In fact, the latest figures from Container Trades Statistics (CTS) have confirmed what we half expected or feared; that the draconian austerity budget deficit-reducing measures induced by the European financial crisis had poured buckets of cold water over the appetite of consumers’ spending habits, that had hitherto driven China’s phenomenal growth to economic superpower. 

According to CTS, container volumes in May between Asia and Europe fell by almost 7%, versus the same month of 2011; but in the Mediterranean’s debt-ravaged bond rate-crippled nations the slump was more dramatic, at around 14% year-on-year. 

While the results are still to come on the success this year of the traditional peak season, it is hard to see how – given the current climate – the numbers for the summer months are going to be anything other than a big disappointment. 

So, China is checking the prevailing wind and steering the rudder towards new emerging markets in the developing world that have the hunger for Chinese manufactured goods that were once the staple diet of many European and American citizens. 

Indeed, at the TOC Container Supply Chain conference in Antwerp in June, several speakers suggested that with the east-west tradelanes currently in the doldrums a greater emphasis needed to be focused on routes such as intra-Asia, Asia-Latin America and Asia-Africa. 

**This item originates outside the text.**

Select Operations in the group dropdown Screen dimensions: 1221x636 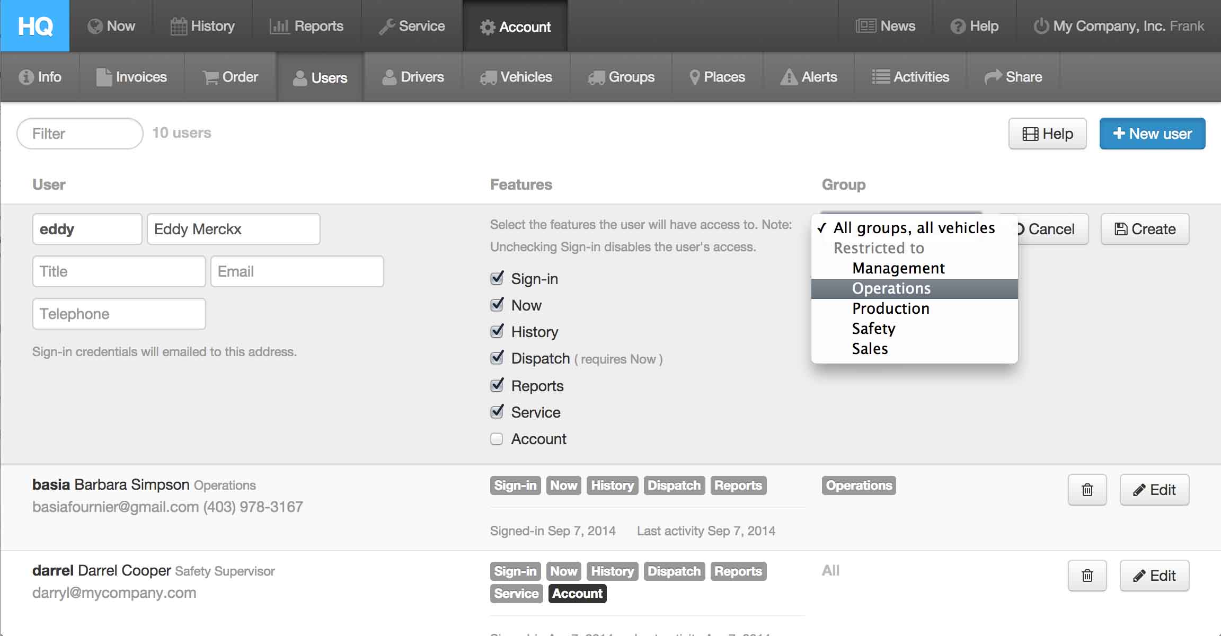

It was a point well made by Mathijs Slangen, a senior analyst at the Netherlands-based consultant, Seabury Group. He told delegates: “Growth is being driven by the emerging markets, a clear tipping point has been in place since 2007, and emerging markets are continuing to see their share of world container trade increase.” 

Slangen backed up his argument with statistical data adding that the number of countries that China now trades with has doubled in the space of the past 10 years. 

Elsewhere, global expansion fuelled by the developing world was a topic that Maersk Line’s CEO for North Asia, Tim Smith, alluded to in an interview with the Wall Street Journal (WSJ) recently.

Smith told the WSJ that Maersk expected double-digit percentage growth from its Asia-emerging market trades this year; something he hoped would compensate the Danish carrier for sluggish cargo flows in its traditional transpacific and heavily-weighted Asia-Europe trades. 

Moreover, economists predict that if Chinese exports continue on their current trajectory, its trade with Latin America could soon overtake Europe as the Asian nation’s biggest trading partner.

It is not only Brazil that is increasingly ravenous for China’s goods; but also its South American neighbours Colombia and Peru, which have both posted huge year-over-year growth in imports from China. 

As one door closes, others open and the ability to find and access new markets is not only welcome news for the world’s second-largest economy it is also good news for the rest of the planet’s attempts to recover from the worst recession since the mid-30s: the developing world is the new driver.